*Source data*:

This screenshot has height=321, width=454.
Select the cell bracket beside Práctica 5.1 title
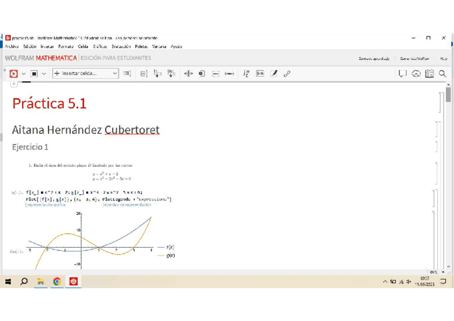click(x=440, y=102)
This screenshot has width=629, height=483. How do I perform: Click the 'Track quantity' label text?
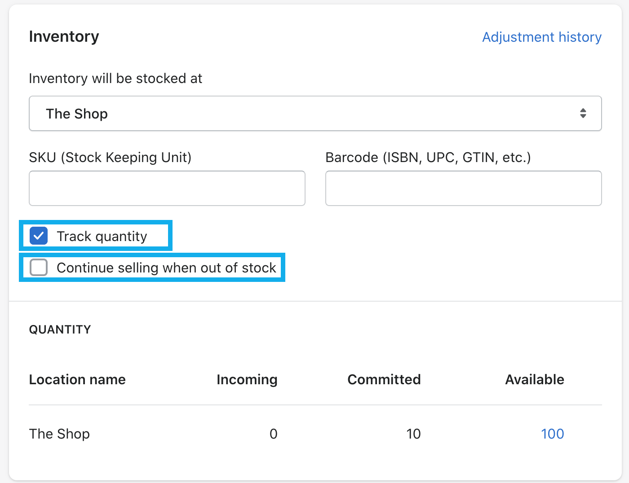point(102,236)
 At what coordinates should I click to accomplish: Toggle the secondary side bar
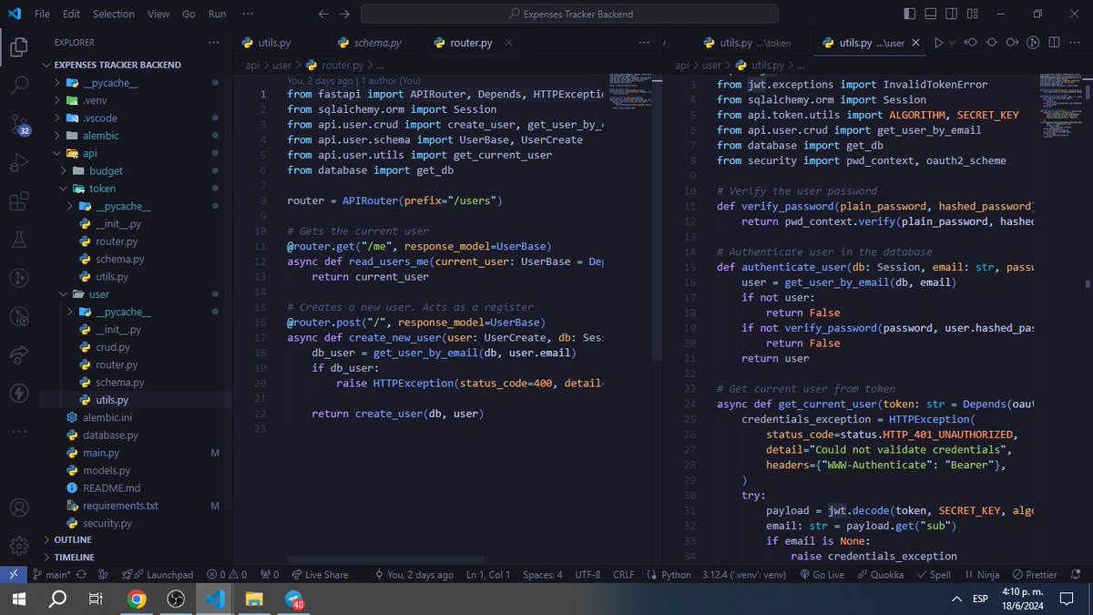[x=951, y=13]
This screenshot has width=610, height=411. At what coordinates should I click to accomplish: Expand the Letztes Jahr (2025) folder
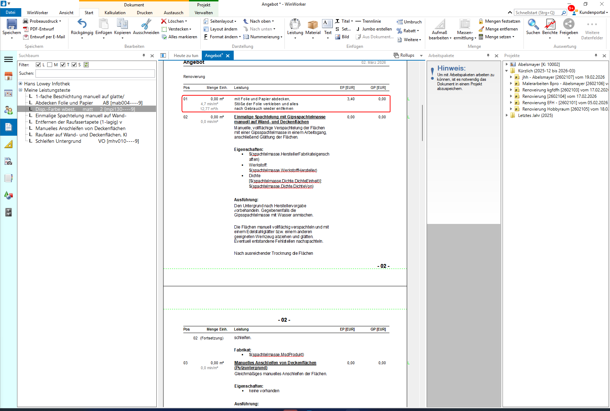coord(506,116)
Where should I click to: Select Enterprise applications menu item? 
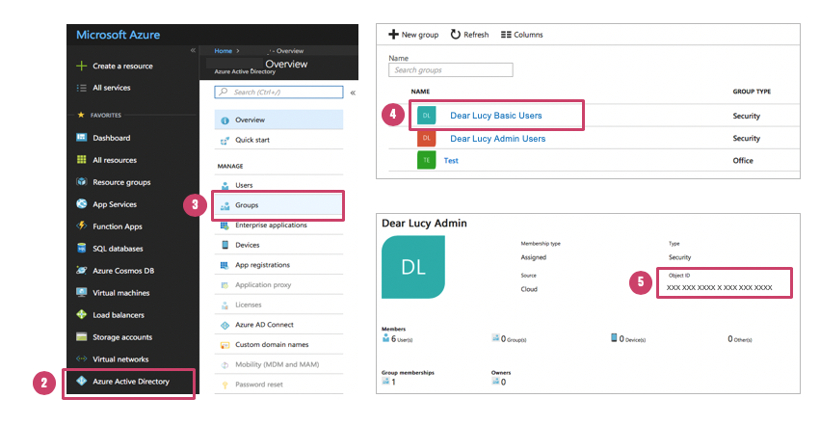[x=271, y=226]
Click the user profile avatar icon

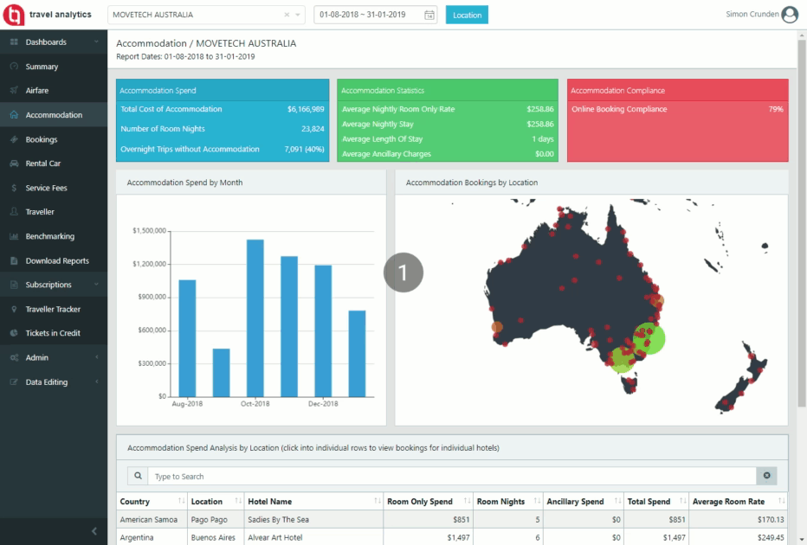click(789, 15)

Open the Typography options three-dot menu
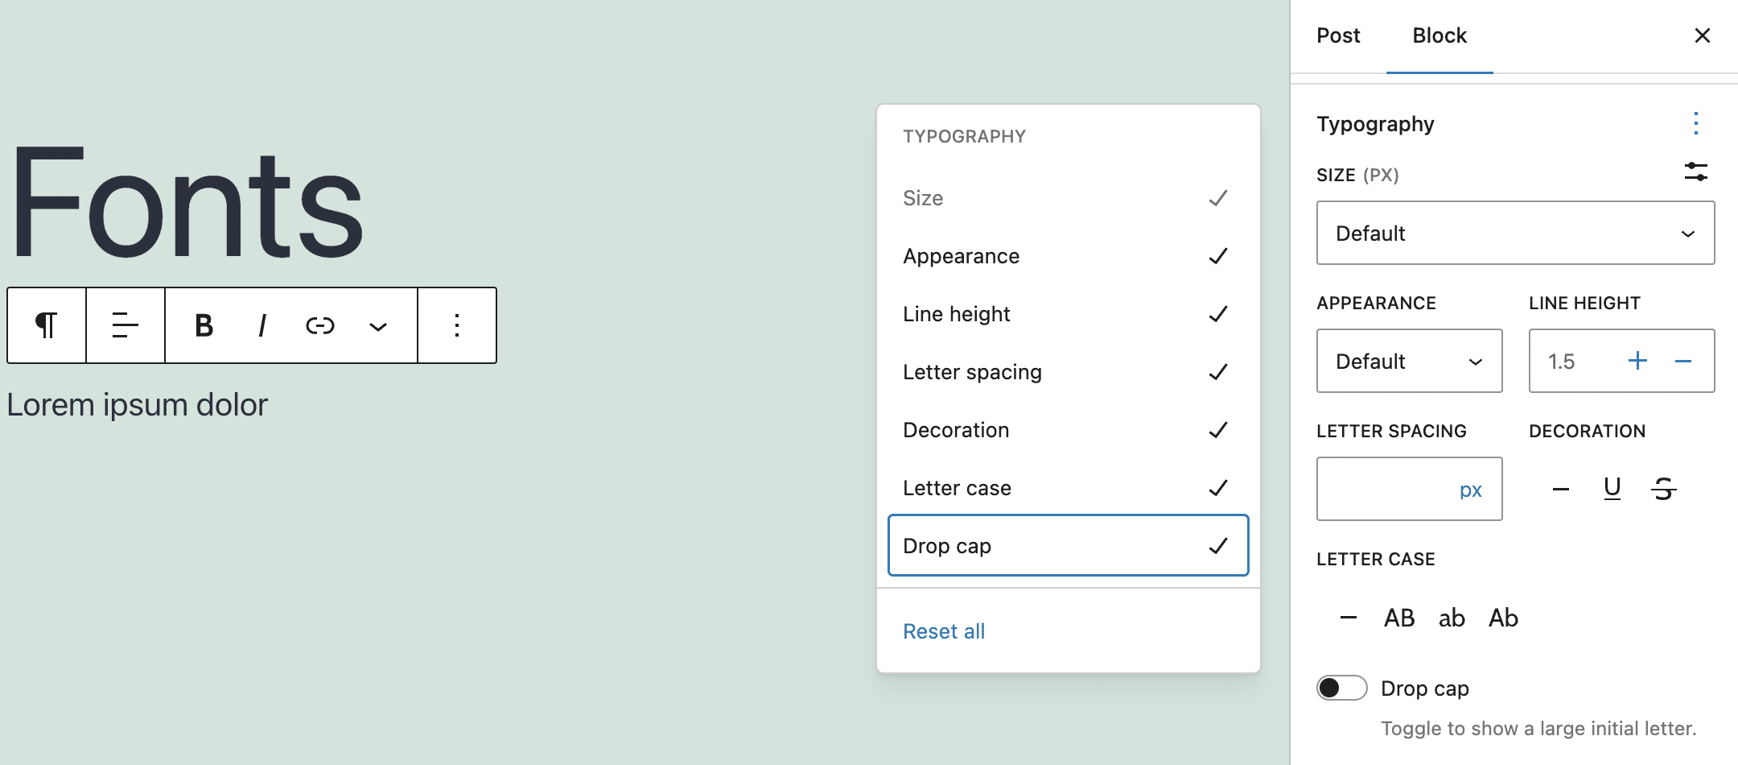(1696, 123)
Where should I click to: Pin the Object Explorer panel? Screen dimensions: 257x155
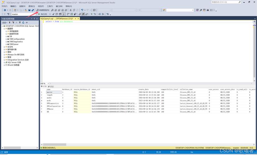pyautogui.click(x=34, y=19)
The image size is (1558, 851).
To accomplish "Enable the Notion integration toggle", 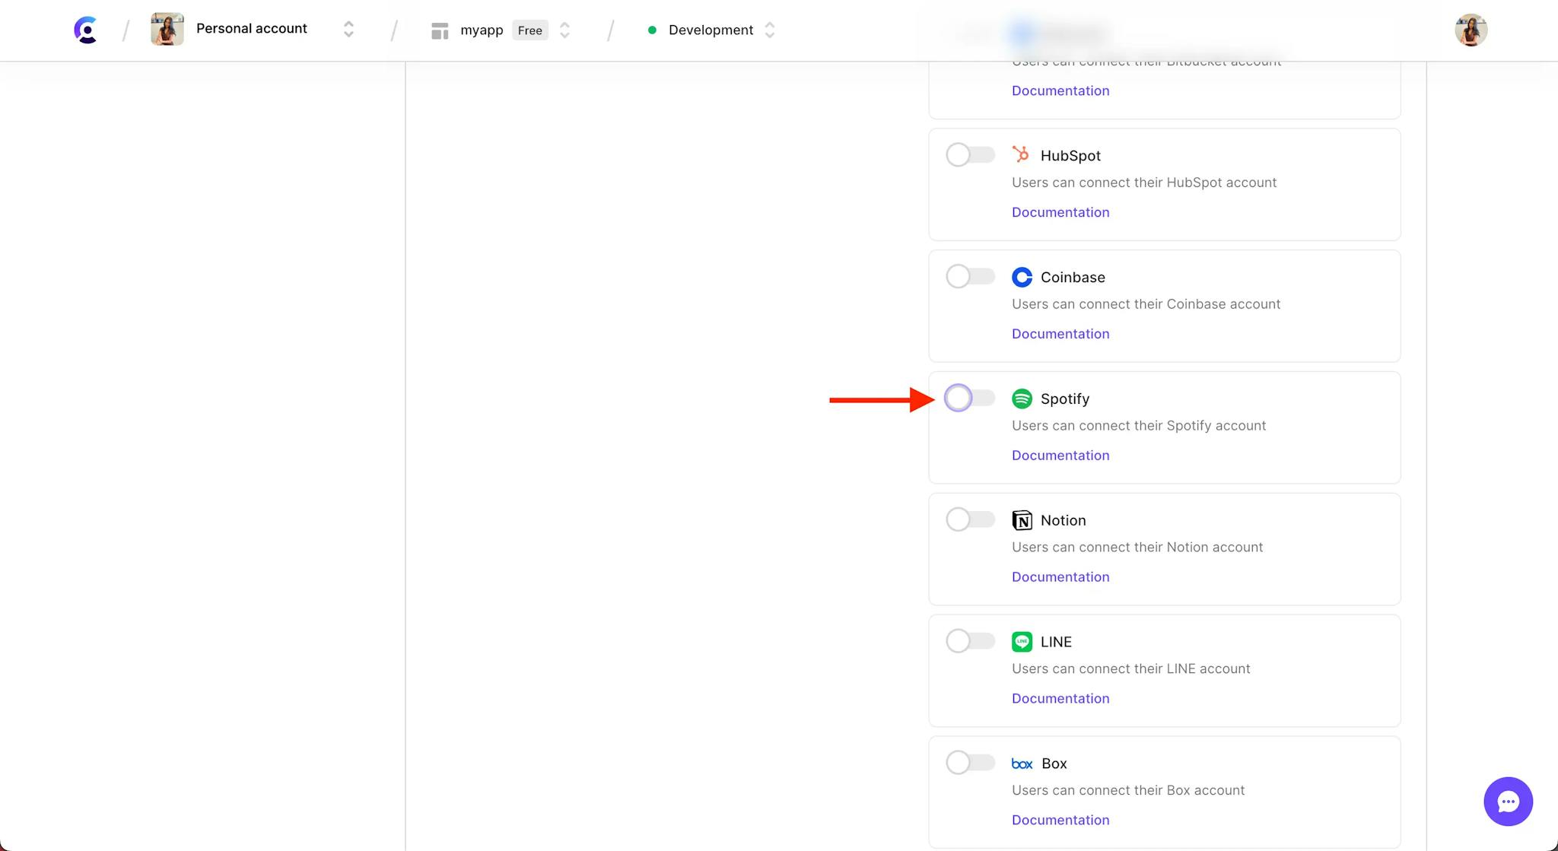I will coord(969,519).
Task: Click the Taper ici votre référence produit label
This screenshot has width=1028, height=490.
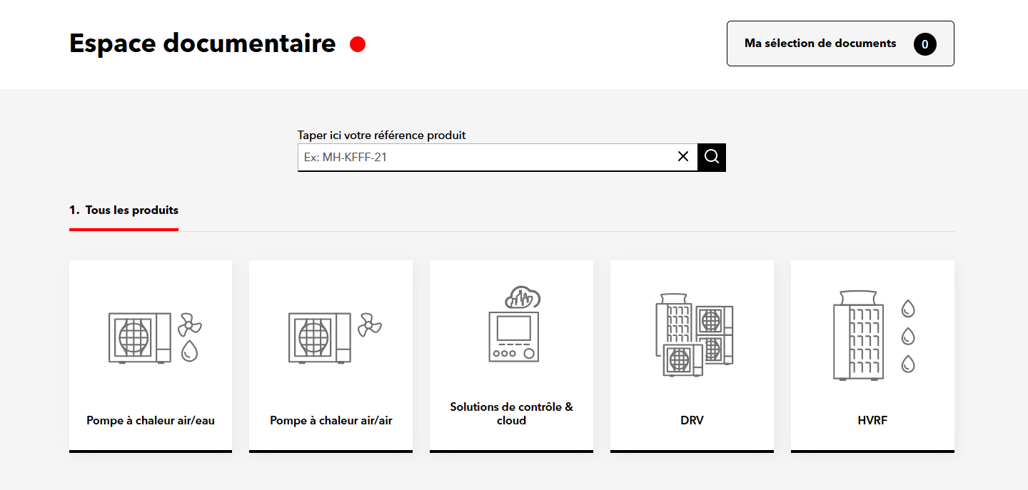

*Task directions*: Exactly the lines starting at the one above with "Open the Typography options three-dot menu" and ending at the one with "The image size is (1558, 851)." should be printed, and nothing else. Omit the pictures.

*Task response*:
Open the Typography options three-dot menu
(1696, 123)
Where should I click to: Pin the Object Explorer panel? Screen dimensions: 257x155
pyautogui.click(x=34, y=19)
The image size is (1558, 851).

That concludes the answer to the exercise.